An assortment of Amazon Echo devices

Case Study: Alexa Answer Guidelines (2018)


Situation

In 2018, Amazon acquired a company that provided an engine to help Alexa answer general informational questions such as “Who is the prime minister of the UK?” or “When did the movie Armageddon come out?” As we began to integrate those answers into Alexa’s responses, we noticed that they (and, to be fair, many of the answers from other Alexa components that already existed) did not seem to be the ideal answers for a spoken response. Like modern LLMs, this engine was trained on and designed to provide written responses on the web, which did not always translate perfectly to being spoken.
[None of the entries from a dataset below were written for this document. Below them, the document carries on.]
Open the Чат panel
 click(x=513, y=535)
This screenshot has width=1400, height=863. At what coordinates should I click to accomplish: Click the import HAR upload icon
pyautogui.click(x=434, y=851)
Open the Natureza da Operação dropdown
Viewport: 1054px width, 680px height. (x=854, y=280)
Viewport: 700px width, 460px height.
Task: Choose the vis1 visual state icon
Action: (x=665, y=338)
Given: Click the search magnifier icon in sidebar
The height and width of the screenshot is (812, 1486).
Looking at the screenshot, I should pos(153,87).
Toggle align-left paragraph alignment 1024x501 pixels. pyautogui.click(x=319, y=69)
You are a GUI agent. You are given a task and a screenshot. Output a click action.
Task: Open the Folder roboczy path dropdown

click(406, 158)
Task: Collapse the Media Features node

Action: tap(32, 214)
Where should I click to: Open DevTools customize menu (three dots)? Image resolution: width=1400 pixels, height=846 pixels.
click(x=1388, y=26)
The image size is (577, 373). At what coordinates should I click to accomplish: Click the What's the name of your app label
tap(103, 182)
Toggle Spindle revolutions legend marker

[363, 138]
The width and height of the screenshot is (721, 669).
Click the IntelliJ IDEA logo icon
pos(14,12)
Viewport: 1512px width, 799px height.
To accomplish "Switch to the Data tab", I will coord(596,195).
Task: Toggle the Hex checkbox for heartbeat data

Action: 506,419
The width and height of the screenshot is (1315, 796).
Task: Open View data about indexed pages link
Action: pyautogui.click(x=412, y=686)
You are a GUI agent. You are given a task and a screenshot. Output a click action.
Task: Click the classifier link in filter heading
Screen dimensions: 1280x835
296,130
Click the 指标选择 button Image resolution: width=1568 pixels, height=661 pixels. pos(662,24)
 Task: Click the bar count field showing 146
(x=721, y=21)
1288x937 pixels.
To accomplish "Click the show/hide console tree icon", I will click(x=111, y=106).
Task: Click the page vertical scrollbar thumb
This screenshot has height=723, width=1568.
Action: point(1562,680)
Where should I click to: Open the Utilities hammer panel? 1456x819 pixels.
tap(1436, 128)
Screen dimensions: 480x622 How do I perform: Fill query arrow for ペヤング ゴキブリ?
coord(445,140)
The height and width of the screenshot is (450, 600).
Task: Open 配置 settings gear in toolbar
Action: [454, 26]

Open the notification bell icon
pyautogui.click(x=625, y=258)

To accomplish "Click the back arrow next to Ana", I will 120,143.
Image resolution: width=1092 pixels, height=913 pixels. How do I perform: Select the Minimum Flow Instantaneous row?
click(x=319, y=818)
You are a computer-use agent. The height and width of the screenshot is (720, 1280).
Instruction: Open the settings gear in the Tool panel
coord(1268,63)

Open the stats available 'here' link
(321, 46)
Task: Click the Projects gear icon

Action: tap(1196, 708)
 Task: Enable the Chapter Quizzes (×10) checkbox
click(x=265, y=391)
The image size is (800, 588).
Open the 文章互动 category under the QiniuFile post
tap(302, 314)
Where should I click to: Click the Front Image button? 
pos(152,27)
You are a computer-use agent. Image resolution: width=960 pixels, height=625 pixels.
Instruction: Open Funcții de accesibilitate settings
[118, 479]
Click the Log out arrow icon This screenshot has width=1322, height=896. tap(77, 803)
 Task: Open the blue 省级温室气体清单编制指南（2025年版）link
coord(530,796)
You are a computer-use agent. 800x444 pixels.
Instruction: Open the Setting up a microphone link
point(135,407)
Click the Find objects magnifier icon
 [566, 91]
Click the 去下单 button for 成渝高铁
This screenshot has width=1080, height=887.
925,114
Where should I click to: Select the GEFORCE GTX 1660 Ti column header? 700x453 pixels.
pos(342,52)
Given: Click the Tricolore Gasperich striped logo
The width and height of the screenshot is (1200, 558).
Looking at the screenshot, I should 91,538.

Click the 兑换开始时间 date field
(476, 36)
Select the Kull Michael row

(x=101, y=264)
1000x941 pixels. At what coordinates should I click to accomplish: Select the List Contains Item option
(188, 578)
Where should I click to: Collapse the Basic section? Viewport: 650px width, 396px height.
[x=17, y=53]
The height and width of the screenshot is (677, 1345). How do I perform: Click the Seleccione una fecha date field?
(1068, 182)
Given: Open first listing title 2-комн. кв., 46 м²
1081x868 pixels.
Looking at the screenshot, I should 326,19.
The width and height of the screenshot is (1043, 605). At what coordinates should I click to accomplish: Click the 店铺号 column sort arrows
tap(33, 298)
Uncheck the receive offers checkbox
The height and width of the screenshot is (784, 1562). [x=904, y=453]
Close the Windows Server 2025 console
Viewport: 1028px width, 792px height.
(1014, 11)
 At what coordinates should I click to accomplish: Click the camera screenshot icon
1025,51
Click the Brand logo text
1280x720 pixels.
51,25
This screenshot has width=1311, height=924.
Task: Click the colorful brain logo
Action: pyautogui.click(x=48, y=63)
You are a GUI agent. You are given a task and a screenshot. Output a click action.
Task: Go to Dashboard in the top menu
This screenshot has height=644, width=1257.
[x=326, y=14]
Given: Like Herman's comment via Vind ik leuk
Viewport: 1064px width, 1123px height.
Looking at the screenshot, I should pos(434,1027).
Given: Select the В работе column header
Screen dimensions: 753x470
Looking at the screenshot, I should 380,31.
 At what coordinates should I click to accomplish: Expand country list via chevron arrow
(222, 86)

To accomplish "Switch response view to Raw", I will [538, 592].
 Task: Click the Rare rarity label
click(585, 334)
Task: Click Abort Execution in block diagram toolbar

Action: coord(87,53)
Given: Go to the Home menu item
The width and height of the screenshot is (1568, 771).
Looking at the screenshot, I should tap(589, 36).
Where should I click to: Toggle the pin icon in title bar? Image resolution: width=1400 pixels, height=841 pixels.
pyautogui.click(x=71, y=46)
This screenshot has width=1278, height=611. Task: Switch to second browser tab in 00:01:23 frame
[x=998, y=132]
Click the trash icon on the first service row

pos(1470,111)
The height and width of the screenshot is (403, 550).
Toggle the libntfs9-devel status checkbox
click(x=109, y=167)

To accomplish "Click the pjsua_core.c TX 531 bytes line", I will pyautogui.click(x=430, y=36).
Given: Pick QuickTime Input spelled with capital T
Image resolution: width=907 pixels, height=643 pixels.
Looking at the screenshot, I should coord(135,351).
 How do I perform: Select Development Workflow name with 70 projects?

Our leadership felt that these answers were lowering Alexa’s response quality bar and disappointing our customers, even when they were technically correct.

Task

While the knowledge engineers (KEs) responsible for these responses were eager to work with us to improve them, the design team didn’t have any organized guidance to provide. As the lead voice designer for Alexa Information, I was asked to work with my team to assemble guidance that we could provide to the knowledge engineers so that they could structure higher-quality spoken responses.

Action

I led the effort to create the spoken question-answering guidelines for Alexa. I identified that we needed three things:

  1. A coherent set of written guidelines that knowledge engineers could use to structure responses,
  2. A short (2-hour) training curriculum that we could teach to KEs and others who were creating factual-answer experiences for Alexa, and
  3. An article summarizing our guidance that would be published as part of the Alexa Design Guide for other voice/conversation designers.

We began by identifying the core elements of the answer guidelines, which we split into two parts: 1) a general intro to Grice’s Cooperative Principle (aka “Grice’s Maxims”), a set of four guidelines proposed by the philosopher Paul Grice that describe how humans effectively cooperate through communication; and 2) the “anatomy of an answer”, outlining the components of a factual answer response and various rules around them, including implicit confirmation of the question; any necessary clarifications; the answer itself, and any “bonus” relevant information worth including.

Result

Along with one of the other designers, I conducted our training session with knowledge engineers across the Alexa organization, both for the newly-acquired team as well as existing KE teams. We recorded the training, and watching our training session became a standard part of KE onboarding for Alexa.

In addition, I worked with the third designer from our team to publish the summary article as part of the official Alexa Design Guide for internal conversation designers. This article has been referenced frequently throughout its existence, and remains highly relevant today as we shift to LLM technologies.